Cybersecurity oversight entities are services and bodies of the public administration that are responsible for:

  • ensuring compliance with the Cybersecurity Law and the technical standards;
  • supervising the plans and actions of critical infrastructure operators with regard to cybersecurity; and
  • administering penalties as provided for in the law.

These latter powers are exercised by the Public Administration and Civil Service Bureau in relation to public operators of critical infrastructure, as well as by public entities designated by administrative regulations in relation to private critical infrastructure operators.

However, in regard to the composition, powers and mode of operation of the abovementioned entities, as well as the designation of supervisory entities and private operators of critical infrastructure, the chief executive of the Macau SAR can approve complementary administrative regulations or external regulatory orders that may be necessary for these implementations. This means that the full scope of the Cybersecurity Law needs to be widened.

Cybersecurity duties

Private critical infrastructure operators have various duties and obligations, including:

  • creating cybersecurity management units capable of implementing the respective internal protection measures;
  • providing cybersecurity management units with the appropriate human, financial and material resources;
  • designating the main party responsible for cybersecurity and their respective substitute (these must be suitable individuals with sufficient professional experience and their habitual residence in the Macau SAR);
  • ensuring that the principal responsible for cybersecurity and their replacement is permanently contactable by the CARIC; and
  • establishing complaint and reporting mechanisms relating to cybersecurity.

As for public operators of critical infrastructures, their obligations include:

  • appointing a party responsible for cybersecurity from within the management and leadership staff;
  • obtaining adequate human, financial and material resources for the proper functioning of the respective cybersecurity management regime;
  • complying with and enforcing the duties provided for in the Cybersecurity Law – both internally and within the scope of public services, bodies and entities whose cybersecurity is their responsibility;
  • monitoring the execution of cybersecurity service contracts signed with private entities;
  • executing contracted cybersecurity services in case of non-compliance by private entities, without prejudice to the liability that may be attributed thereto; and
  • providing the support and collaboration needed to ensure positive cybersecurity management.

Penalties for infractions

Instances of non-compliance incur a penalty of up to MPtc5 million for the most serious offences and up to MPtc150,000 for less serious offences.

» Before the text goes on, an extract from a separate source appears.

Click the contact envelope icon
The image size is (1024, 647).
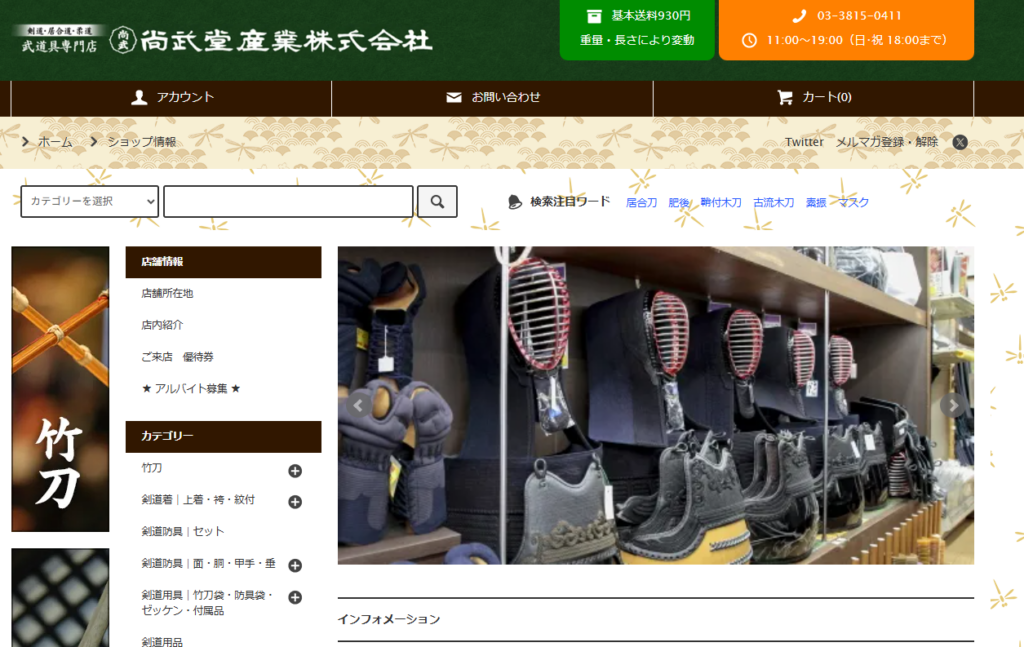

Other penalties may also be imposed, such as the loss of the right to contract in direct agreements or participate in public tenders to supply products to the government, or the loss of government subsidies, for up to two years.

Further, individuals who breach their respective duties may have their employment terminated or suspended or be subject to compulsory retirement.

Comment

The enactment of the Cybersecurity Law brought forth issues such as privacy and the risks of surveillance, which could affect freedom of expression, reporting and even business secrecy. However, Article 8(2) of the law specifies that the tracking of data is to be performed by the Judiciary Police and will exclusively concern so-called 'machine language', as computer data cannot be collected or decoded in any way.